In some cases, it may be possible to train on a benchmark dataset and directly use the resulting model in one’s application. This depends on the domain and the task, and is more suitable when the distribution shift is minimal and the set of class labels is stable. For example, it is reasonable to deploy a digit recognizer pretrained on MNIST, but not so much an image classifier pretrained on ILSVRC (without some type of adaptation to the target domain). Indeed, ILSVRC consists of a rather arbitrary subset of 1,000 classes of ImageNet, and a pretrained model is correspondingly limited in the set of labels it is able to output. The ImageNet Roulette project was a telling demonstration of what happens when a model trained on the (full) ImageNet dataset is applied to a different test distribution, one consisting primarily of images of people. The results were grotesque. The demonstration has been discontinued, but many archived results may be found in articles about the project.Crawford and Paglen, “Excavating AI: The Politics of Training Sets for Machine Learning,” Excavating AI (Www.excavating.ai), 2019. Finally, consider a recommendation system benchmark dataset. There is no way to even attempt to use it directly as training data because the users about whom one wants to make predictions are highly unlikely to be present in the training set.

In most cases, the creators of benchmark datasets do not intend them to be used as a source of training data, although benchmark datasets are often misused for this purpose. A rare exception is The Pile: a large (800 GB) English text corpus that is explicitly targeted at training language models. To improve the generalization capabilities of models trained on this corpus, the authors included diverse text from 22 different sources.Gao et al. et al., “The Pile: An 800gb Dataset of Diverse Text for Language Modeling,” arXiv Preprint arXiv:2101.00027, 2020.

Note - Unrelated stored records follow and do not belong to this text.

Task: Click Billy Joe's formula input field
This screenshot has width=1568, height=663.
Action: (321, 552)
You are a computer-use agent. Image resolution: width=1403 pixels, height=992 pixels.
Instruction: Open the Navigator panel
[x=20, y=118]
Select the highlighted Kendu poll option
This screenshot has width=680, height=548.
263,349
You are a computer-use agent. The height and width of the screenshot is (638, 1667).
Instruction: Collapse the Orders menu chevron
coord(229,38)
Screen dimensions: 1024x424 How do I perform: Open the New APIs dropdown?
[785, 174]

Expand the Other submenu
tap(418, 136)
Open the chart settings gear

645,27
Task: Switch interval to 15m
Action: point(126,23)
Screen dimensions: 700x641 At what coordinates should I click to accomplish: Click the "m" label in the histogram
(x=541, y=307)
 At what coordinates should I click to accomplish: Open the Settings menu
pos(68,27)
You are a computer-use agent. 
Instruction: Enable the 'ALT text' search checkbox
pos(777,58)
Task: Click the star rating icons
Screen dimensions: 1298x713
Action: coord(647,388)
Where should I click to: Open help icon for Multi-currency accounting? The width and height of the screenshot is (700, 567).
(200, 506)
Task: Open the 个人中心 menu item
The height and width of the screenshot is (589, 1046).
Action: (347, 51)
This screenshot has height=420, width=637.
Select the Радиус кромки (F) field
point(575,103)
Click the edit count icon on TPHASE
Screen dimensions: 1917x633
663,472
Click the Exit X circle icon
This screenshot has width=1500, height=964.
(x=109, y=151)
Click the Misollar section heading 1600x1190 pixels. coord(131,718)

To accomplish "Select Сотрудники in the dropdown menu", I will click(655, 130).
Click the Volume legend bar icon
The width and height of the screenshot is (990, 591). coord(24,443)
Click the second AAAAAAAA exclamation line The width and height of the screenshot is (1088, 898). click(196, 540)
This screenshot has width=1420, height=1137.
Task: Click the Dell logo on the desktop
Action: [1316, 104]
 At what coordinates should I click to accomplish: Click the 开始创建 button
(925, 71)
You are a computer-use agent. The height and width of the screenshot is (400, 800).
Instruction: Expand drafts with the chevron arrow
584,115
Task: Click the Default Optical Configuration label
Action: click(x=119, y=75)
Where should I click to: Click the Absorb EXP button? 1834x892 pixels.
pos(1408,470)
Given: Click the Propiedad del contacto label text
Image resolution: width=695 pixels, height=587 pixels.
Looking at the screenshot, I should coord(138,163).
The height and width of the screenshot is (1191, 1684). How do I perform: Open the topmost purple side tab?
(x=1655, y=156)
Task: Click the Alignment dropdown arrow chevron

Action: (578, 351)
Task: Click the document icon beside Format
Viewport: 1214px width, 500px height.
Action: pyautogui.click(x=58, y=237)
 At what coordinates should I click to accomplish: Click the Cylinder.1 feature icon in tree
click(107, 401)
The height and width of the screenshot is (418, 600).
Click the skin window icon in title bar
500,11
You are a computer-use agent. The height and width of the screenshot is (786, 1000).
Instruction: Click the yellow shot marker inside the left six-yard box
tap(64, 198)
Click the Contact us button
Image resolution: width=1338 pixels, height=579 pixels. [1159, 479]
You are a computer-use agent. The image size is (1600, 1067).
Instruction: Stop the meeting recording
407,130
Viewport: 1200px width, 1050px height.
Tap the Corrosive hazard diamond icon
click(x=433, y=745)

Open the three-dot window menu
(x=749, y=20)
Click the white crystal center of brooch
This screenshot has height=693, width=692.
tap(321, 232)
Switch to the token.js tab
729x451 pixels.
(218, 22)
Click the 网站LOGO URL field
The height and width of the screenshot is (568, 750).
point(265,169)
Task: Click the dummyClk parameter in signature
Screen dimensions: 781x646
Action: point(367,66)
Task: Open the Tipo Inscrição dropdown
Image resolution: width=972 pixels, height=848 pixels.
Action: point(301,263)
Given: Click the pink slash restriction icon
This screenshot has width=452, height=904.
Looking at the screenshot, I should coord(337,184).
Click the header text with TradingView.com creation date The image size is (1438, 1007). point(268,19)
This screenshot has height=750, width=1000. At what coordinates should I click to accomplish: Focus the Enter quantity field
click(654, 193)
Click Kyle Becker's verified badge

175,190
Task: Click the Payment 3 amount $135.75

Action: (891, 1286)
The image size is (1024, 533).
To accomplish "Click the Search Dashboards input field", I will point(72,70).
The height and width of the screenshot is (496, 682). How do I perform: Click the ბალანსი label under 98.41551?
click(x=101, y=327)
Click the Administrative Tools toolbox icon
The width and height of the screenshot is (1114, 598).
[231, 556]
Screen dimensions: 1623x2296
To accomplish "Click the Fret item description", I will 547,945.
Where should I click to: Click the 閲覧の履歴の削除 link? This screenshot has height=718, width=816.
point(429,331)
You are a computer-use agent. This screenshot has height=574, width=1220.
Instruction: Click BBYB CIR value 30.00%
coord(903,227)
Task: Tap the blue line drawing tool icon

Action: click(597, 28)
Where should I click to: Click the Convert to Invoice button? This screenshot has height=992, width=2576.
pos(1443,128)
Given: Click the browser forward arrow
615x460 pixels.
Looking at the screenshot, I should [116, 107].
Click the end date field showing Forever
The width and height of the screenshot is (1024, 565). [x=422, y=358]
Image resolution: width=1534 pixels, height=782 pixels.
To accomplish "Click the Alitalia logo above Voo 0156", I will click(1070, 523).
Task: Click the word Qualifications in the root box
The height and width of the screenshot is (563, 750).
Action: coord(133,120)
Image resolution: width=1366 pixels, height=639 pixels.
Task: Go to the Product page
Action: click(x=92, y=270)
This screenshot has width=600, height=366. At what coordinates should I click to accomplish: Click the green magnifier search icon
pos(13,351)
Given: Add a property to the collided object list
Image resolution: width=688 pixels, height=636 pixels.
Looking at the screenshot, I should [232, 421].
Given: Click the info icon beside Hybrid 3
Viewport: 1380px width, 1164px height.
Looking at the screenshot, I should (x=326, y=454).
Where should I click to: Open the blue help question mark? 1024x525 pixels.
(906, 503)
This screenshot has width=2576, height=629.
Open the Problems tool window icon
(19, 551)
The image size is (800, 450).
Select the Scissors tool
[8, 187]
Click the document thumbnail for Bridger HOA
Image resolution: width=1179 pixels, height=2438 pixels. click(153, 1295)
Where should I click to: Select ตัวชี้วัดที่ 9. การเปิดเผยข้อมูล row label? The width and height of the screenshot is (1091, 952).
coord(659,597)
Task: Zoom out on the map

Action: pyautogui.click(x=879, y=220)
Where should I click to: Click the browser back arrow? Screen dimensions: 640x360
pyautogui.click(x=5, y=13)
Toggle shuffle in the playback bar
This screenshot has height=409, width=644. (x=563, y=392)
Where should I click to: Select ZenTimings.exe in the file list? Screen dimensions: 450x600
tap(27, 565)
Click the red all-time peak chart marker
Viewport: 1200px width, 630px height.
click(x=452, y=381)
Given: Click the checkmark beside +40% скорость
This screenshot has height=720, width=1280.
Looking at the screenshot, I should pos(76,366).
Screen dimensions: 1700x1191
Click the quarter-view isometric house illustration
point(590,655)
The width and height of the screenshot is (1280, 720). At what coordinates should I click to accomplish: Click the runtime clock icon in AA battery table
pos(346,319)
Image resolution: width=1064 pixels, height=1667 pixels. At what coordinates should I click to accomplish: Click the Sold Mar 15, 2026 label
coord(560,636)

Even when benchmark datasets are not useful as training data for the above-mentioned reasons, they can be useful as pre-training data for transfer learning. Transfer learning refers to using an existing model as a starting point for building a new model. A new model may be needed because the data distribution has shifted compared to what the existing model was optimized for, or because it aims to solve a different task altogether. For example, a model pre-trained on ImageNet (or ILSVRC) may be adapted via further training for recognizing different species (distribution shift) or as part of an image captioning model (a different task).

There are different intuitions to explain why transfer learning is often effective. One is that the final layers of a neural network correspond to semantically high-level representations of the input. Pre-training is a way of learning these representations that tend to be useful for many tasks. Another intuition is that pre-training is a way of initializing weights that offers an improvement over random initialization in that it requires fewer samples from the target domain for convergence.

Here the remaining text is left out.